In my recent blog about the Chancery Court’s Essendant decision, I mentioned that plaintiffs have increasingly been asserting “controlling shareholder” claims against minority shareholders in merger objection lawsuits. A pair of recent decisions demonstrate that these claims can gain traction even in situations where the minority shareholder’s stake represents less than 40% of a company’s voting power.
In 2018, Vice Chancellor Slights declined to grant a motion to dismiss claims arising out of Tesla’s acquisition of Solar City that were premised on Elon Musk’s status as a controlling shareholder of Tesla. The Vice Chancellor reached that conclusion despite the fact that Musk held only 22% of Tesla’s stock. Last week, in a 37-page opinion, he reached the same conclusion in denying the defendants motion for summary judgment.

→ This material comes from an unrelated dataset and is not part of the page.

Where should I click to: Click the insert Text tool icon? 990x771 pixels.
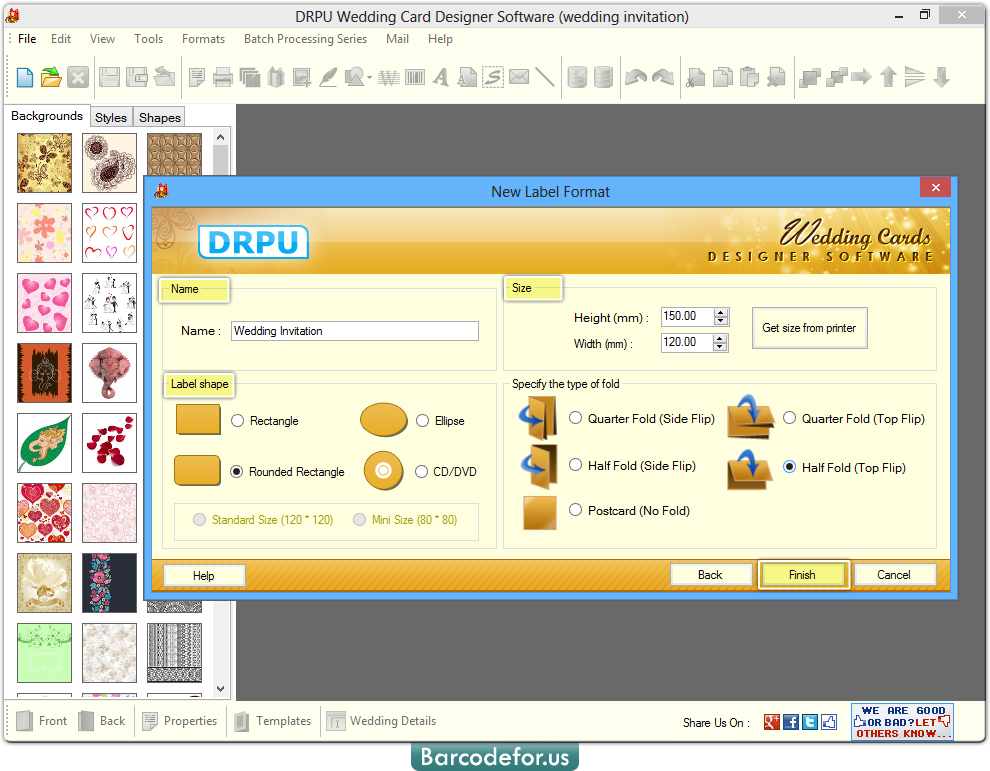441,77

The Tesla defendants argued that Delaware precedent on controlling shareholders’ “inherently coercive” power only allowed claims to survive pleading-stage motions to dismiss. They contended that after discovery has been completed, plaintiffs have to “put up or shut up” by providing proof that the purported controlling shareholder put its thumb on the scales. In the absence of that proof, the Corwin doctrine should apply & the deal should be subject to business judgment review.

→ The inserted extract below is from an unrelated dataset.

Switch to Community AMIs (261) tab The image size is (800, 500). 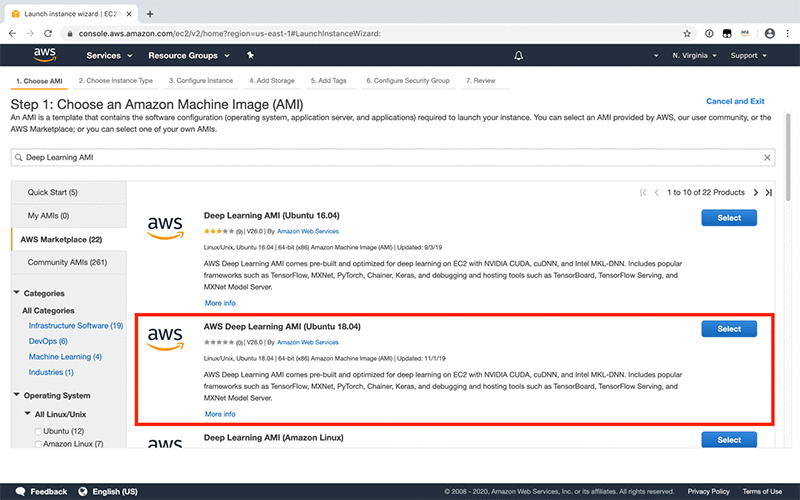coord(69,262)
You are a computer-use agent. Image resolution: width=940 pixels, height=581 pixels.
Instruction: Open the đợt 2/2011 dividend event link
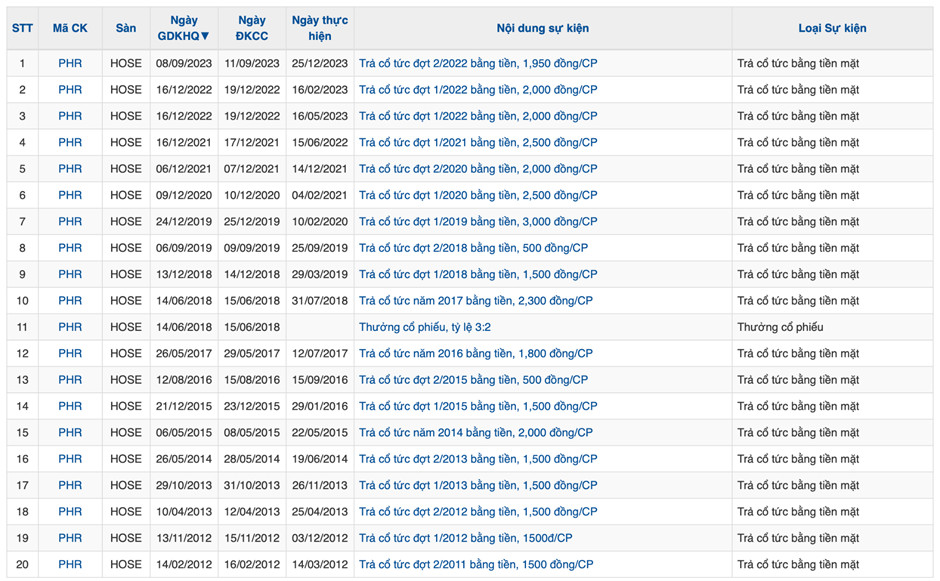tap(476, 565)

As Alison Frankel pointed out in her recent column on the decision, VC Slights declined to accept Tesla’s position that the notion of “inherent coercion” by a controlling shareholder “evaporates when the case moves beyond the pleading stage.” Here’s an excerpt:
Vice-Chancellor Slights hailed that “ingenious” argument – but rejected it. Delaware courts developed their precedent on the coercive power of controlling shareholders because they understand how the world works, he said: The ability to control is self-fulfilling. And though the vice-chancellor conceded that even some of the Delaware jurists who originated the theory have subsequently questioned it in a law review article, the presumption that a controlling shareholder has inherently coercive power remains good law.
Of course, Slights said, to invoke the entire fairness standard of review, investors must still show that Musk was, in fact, a controlling shareholder by dint of his outsized influence at the company. And even if shareholders clear that hurdle, Musk can still prove at trial that the SolarCity deal was fair, which is exactly what defense lawyers have been arguing since the case began.

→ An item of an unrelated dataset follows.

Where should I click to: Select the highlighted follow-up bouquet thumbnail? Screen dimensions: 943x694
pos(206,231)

Musk’s bad day at the office wasn’t the only disturbing news for holders of large minority stakes this month. On Monday, Vice Chancellor Laster issued his opinion in Voigt v. Metcalf, (Del. Ch.; 2/20), in which he declined to dismiss claims that Clayton Dubilier & Rice, which held 35% of the stock in NCI Building Systems, was a controlling shareholder for purposes of breach of fiduciary duty claims arising out of that company’s acquisition of its portfolio company.
The opinion says that indicia of control cited by the plaintiff in that case included:
CD&R’s control over 34.8% of its voting power, the presence of four CD&R insiders on the Company’s twelve-member board of directors (the “Board”), relationships of varying significance with another four directors, and a stockholders agreement that gives CD&R contractual veto rights over a wide range of actions that the Board could otherwise take unilaterally.
Vice Chancellor Laster ultimately concluded that these allegations of control were sufficient to withstand a motion to dismiss, and that the plaintiff also adequately alleged facts that called into question the fairness of the transaction.
When you consider that these decisions come on the heels of successful allegations of minority controller status in the BlackRock Mortgage Ventures decision & the unsuccessful ones in the Essendant litigation, it sure looks like Prof. Ann Lipton was on to something when she said that a boom in lawsuits alleging controller status was likely to be an unintended consequence of the rise of the Corwin doctrine.